● Instructions for the task
Only the lines from the one containing "You are a computer-use" through the final line below belong in the output, copied exactly and without pictures.

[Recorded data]

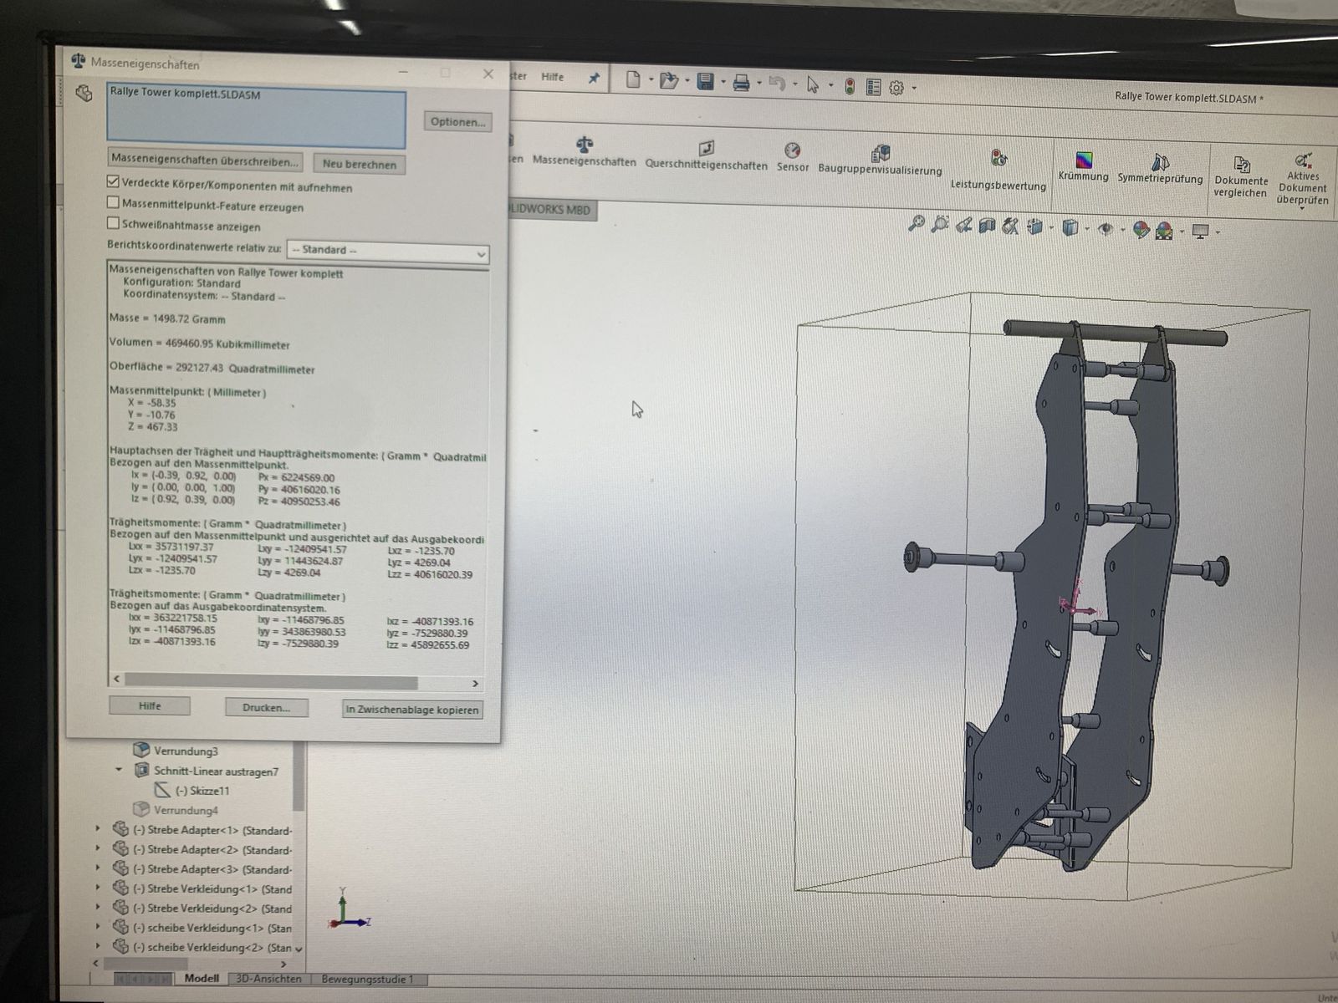This screenshot has width=1338, height=1003.
Task: Click In Zwischenablage kopieren button
Action: click(x=412, y=710)
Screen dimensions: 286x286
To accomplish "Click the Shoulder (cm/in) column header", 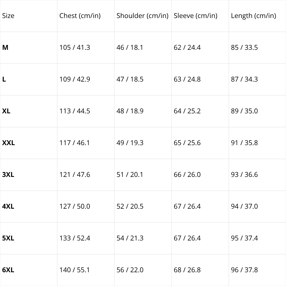I will [142, 16].
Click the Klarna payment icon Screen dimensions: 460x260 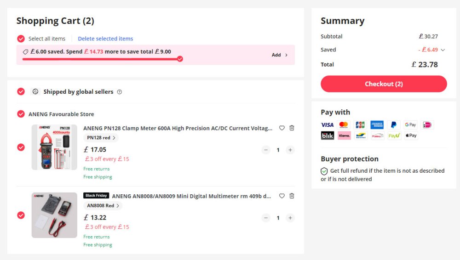pyautogui.click(x=344, y=136)
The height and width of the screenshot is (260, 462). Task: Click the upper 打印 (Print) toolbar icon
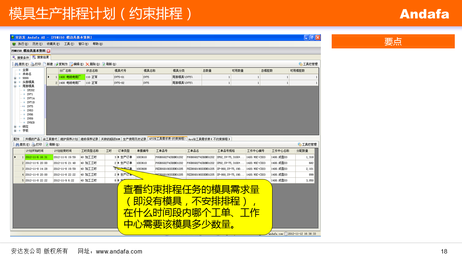[32, 64]
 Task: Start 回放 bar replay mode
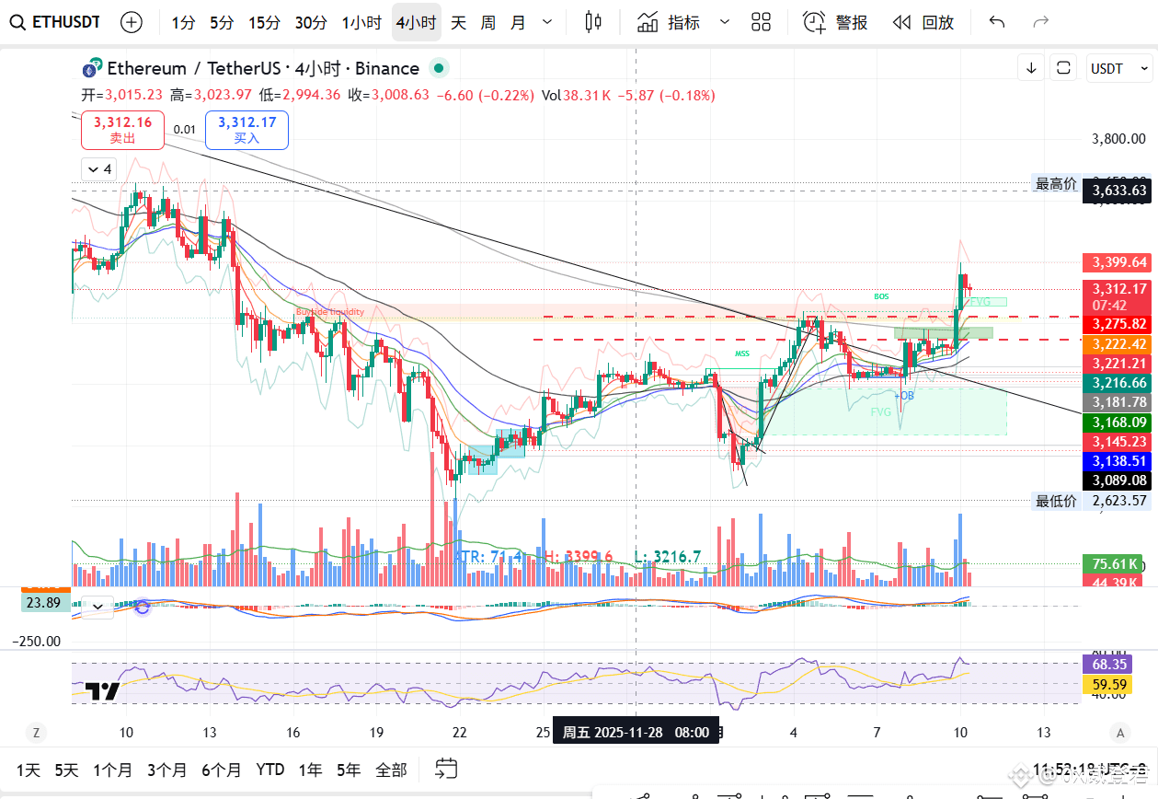tap(923, 22)
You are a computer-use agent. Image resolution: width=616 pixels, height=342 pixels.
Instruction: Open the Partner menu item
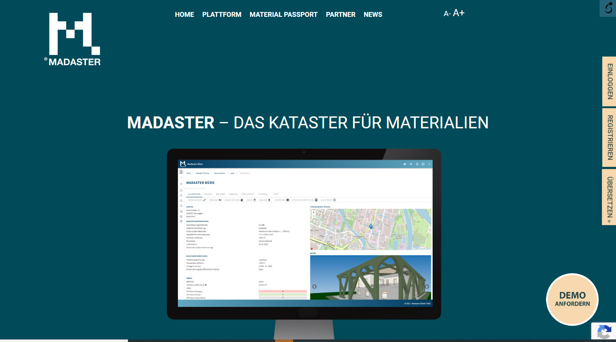[341, 15]
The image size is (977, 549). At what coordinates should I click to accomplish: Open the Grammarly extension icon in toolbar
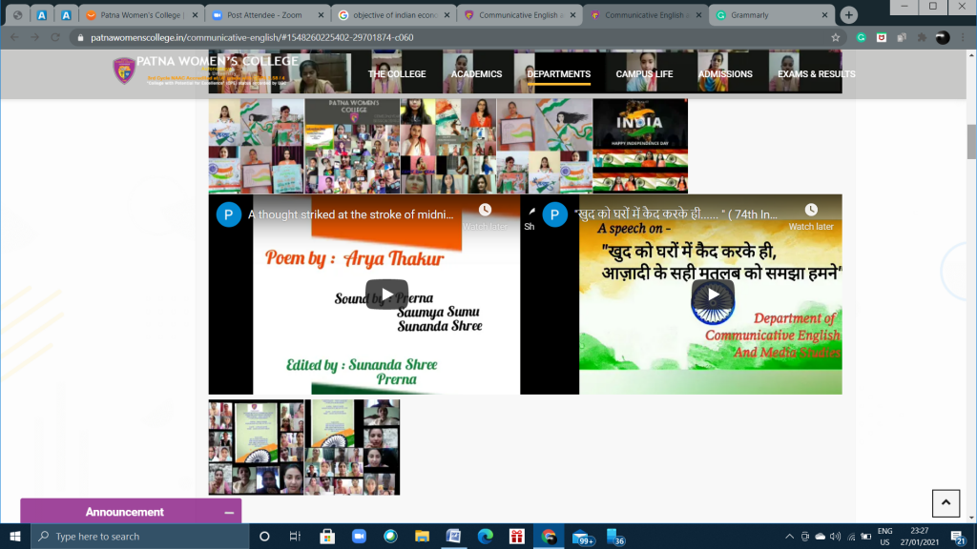[x=861, y=37]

● Response to the task
You are a computer-use agent. Image resolution: width=616 pixels, height=342 pixels.
Instruction: Open the Partner menu item
[341, 15]
The image size is (977, 549). At what coordinates should I click to accomplish: Open the Grammarly extension icon in toolbar
[x=861, y=37]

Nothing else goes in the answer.